- Theatrical release poster
- Directed by: Mahesh Manjrekar
- Written by: Mahesh Manjrekar
- Produced by: Sanjay Chhabria; Ashwami Manjrekar; Satya Manjrekar;
- Starring: Sachin Khedekar; Bharat Jadhav; Saksham Kulkarni; Gauri Vaidya; Siddharth Jadhav; Kranti Redkar; Vidyadhar Joshi; Vaibhav Mangle; Kamlakar Satpute; Kishore Pradhan; Sandeep Pathak; Vijay Kenkre; Atul Kale; Dhananjay Mandrekar; Rajdev Jamdade; Rajiv Rane;
- Music by: Ajit-Atul-Sameer
- Production companies: Satya Films; Ashwami Productions; Everest Entertainment;
- Distributed by: Everest Entertainment
- Release date: 15 January 2010;
- Country: India
- Language: Marathi

= Shikshanachya Aaicha Gho =

Shikshanacha Aaicha Gho ( : To Hell With Studies) is a 2010 Indian Marathi comedy drama film directed by Mahesh Manjrekar starring Sachin Khedekar, Bharat Jadhav, Saksham Kulkarni, Gauri Vaidya, Siddharth Jadhav and Kranti Redkar. The film was released on 15 January 2010. The film's music was composed by the trio Ajit-Atul-Sameer. After Astitva with 10-year gap Mahesh Manjrekar directed the Marathi film. This film was later remade in Tamil and Telugu as Dhoni and in Punjabi as Son of Manjeet Singh.

__AVAILABLE DATA__.
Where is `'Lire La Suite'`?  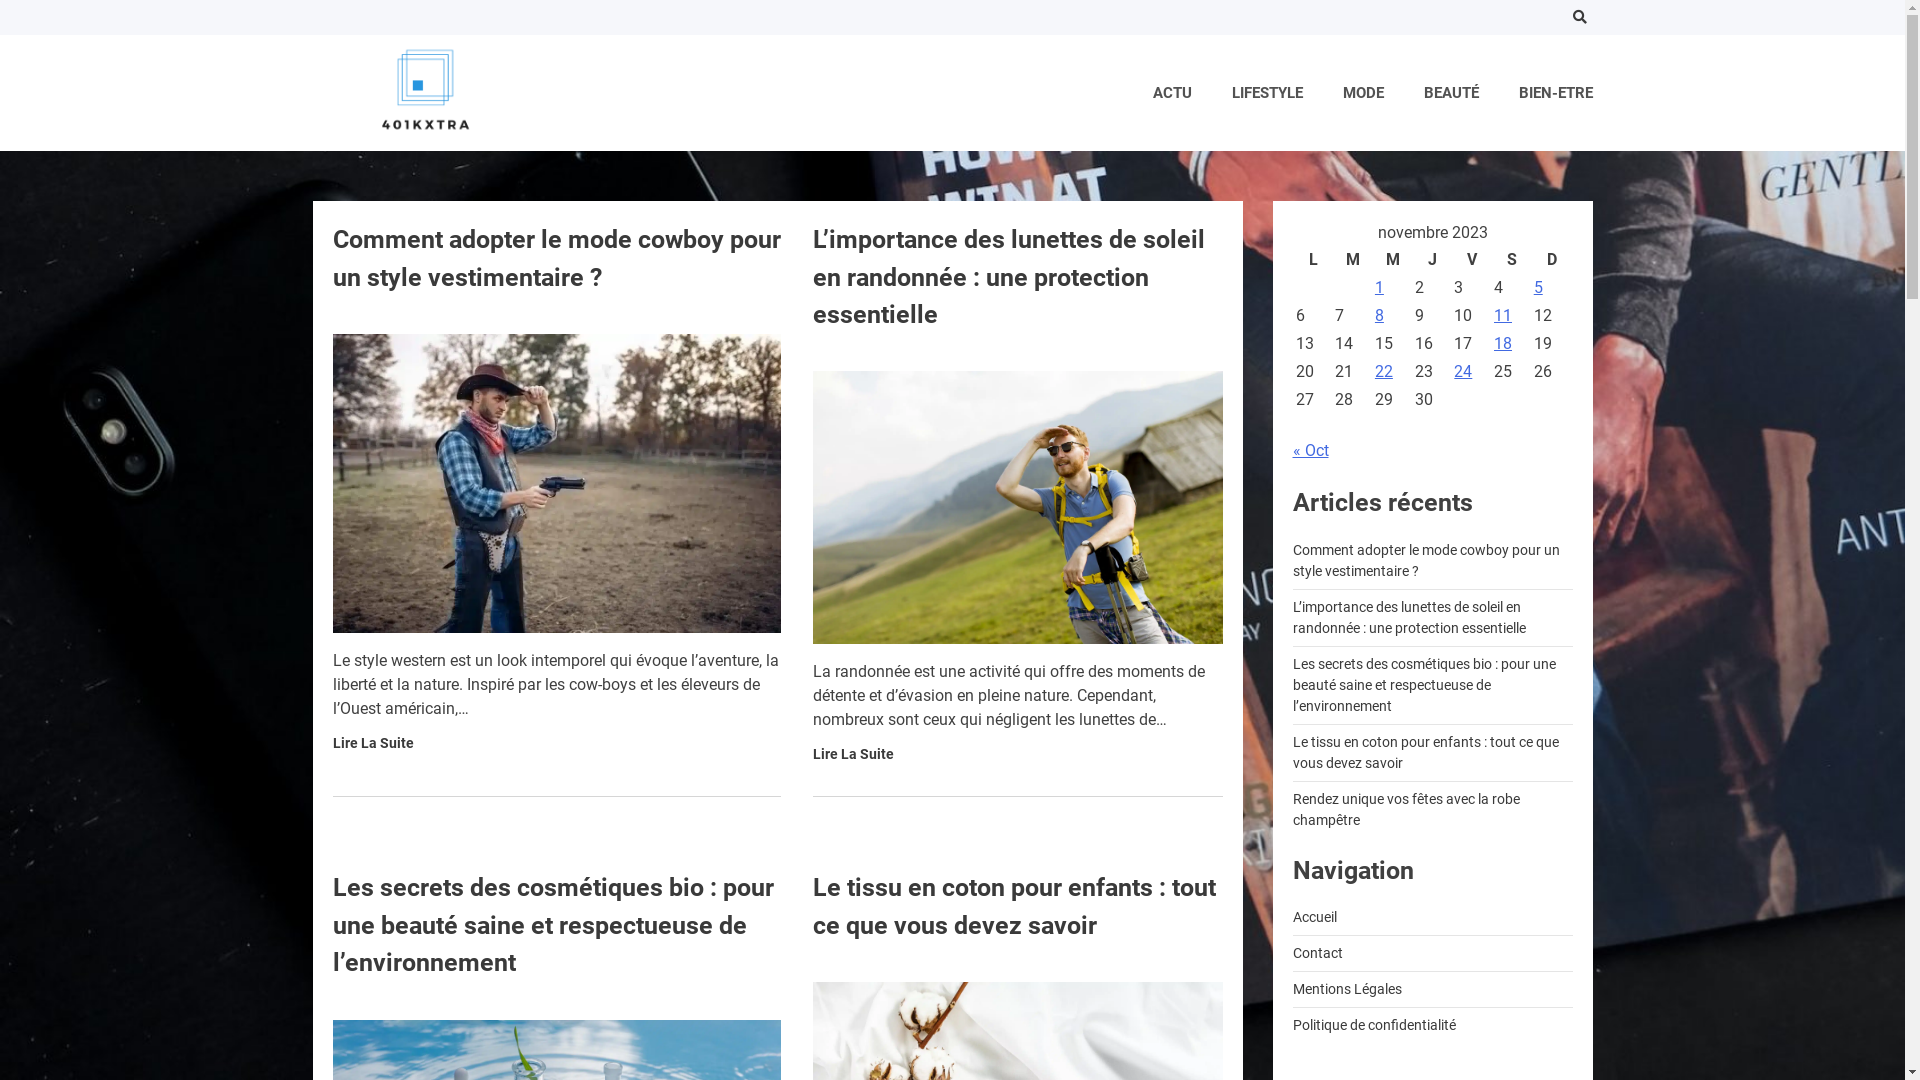
'Lire La Suite' is located at coordinates (372, 743).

__WORK TO DO__.
#1 From the film entry on Shikshanachya Aaicha Gho, write out everything from "Shikshanacha Aaicha Gho" down to "of Manjeet Singh.", keeping each word unchanged.
#2 Write what comes next in the film entry on Shikshanachya Aaicha Gho, beginning after its final sentence.

__RESULTS FOR EACH TASK__.
#1
Shikshanacha Aaicha Gho ( : To Hell With Studies) is a 2010 Indian Marathi comedy drama film directed by Mahesh Manjrekar starring Sachin Khedekar, Bharat Jadhav, Saksham Kulkarni, Gauri Vaidya, Siddharth Jadhav and Kranti Redkar. The film was released on 15 January 2010. The film's music was composed by the trio Ajit-Atul-Sameer. After Astitva with 10-year gap Mahesh Manjrekar directed the Marathi film. This film was later remade in Tamil and Telugu as Dhoni and in Punjabi as Son of Manjeet Singh.

#2
== Synopsis ==
Shrinivas Rane is an average student, born with average academic intelligence, but when it comes to cricket he is a born genius. His extraordinary talent was lost on his father who like millions of other parents believed that a child's intellect is only reflected in their mark sheet, which eventually will give them a "secure future". So he begins his quest to make his son the brightest and best student in the world. But Shree can't handle this pressure and it reflects on his psyche deteriorating the relationship between father and son, upon which the father in a fit of anger does something that makes him repent later.

== Cast ==
- Sachin Khedekar as the Chief Minister
- Bharat Jadhav as Madhukar Rane
- Saksham Kulkarni as Shrinivas Rane
- Gauri Vaidya as Durga Rane
- Siddharth Jadhav as Ebrahim Bhai
- Kranti Redkar as Nalini
- Mahesh Manjrekar as Doctor

== Production ==
Shikshanacha Aaicha Gho was released in India on 15 January 2010.

== Music ==
Marathi music trio Ajit-Atul-Sameer scored the music. The soundtrack was released on 5 December 2009.

== Controversy ==
Maratha Mahasangh took an objection over the name "aaiycha". According to them, it was abusive and would hurt children. Later Manjrekar agreed to make a particular announcement before starting of film and the dispute ended.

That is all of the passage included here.